:: Stated exercise ::
State whether each statement agrees with the court excerpt, answering yes or no and quoting the excerpt's deciding words exactly: (a) The judge considers it at least arguable that the moneys in the joint account belong to the plaintiff; (b) Mr Greenway opposed letting a Superior Court make a final determination on the funds; (c) The provision in question is section 471B of the Corporations Act 2001.

:: Article ::
16 I consider that it is at least arguable that those moneys in the joint account are the property of the plaintiff and that I am being asked to make an order in the proceeding against the plaintiff in relation to that property. Mr Greenway conceded that, if the defendant were to make application in a Superior Court to determine the issue of whether section 471B of the Corporations Act 2001 is enlivened that it would be appropriate, if that Court determined that the funds in the joint account were the property of the defendant and not the property of the plaintiff, for that Court to make a final determination in relation to payment or disposal of those funds, rather than the matter needing to be returned to this Court.

:: Recorded data ::

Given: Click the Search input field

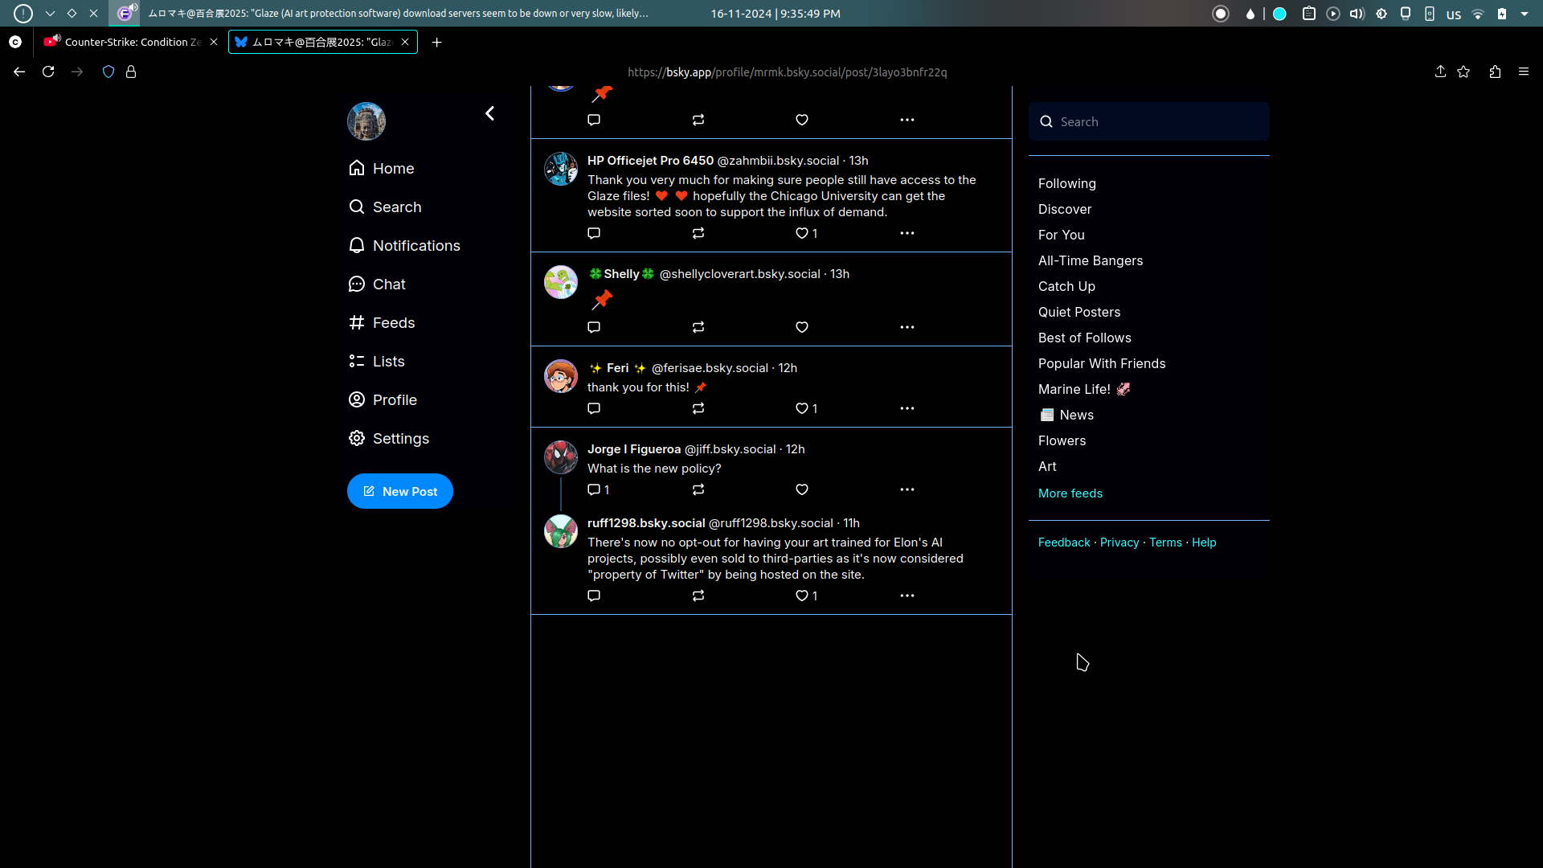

:: Written reply ::
(a) Yes: "I consider that it is at least arguable that those moneys in the joint account are the property of the plaintiff"
(b) No: "Mr Greenway conceded that" it "would be appropriate" "for that Court to make a final determination in relation to payment or disposal of those funds"
(c) Yes: "section 471B of the Corporations Act 2001"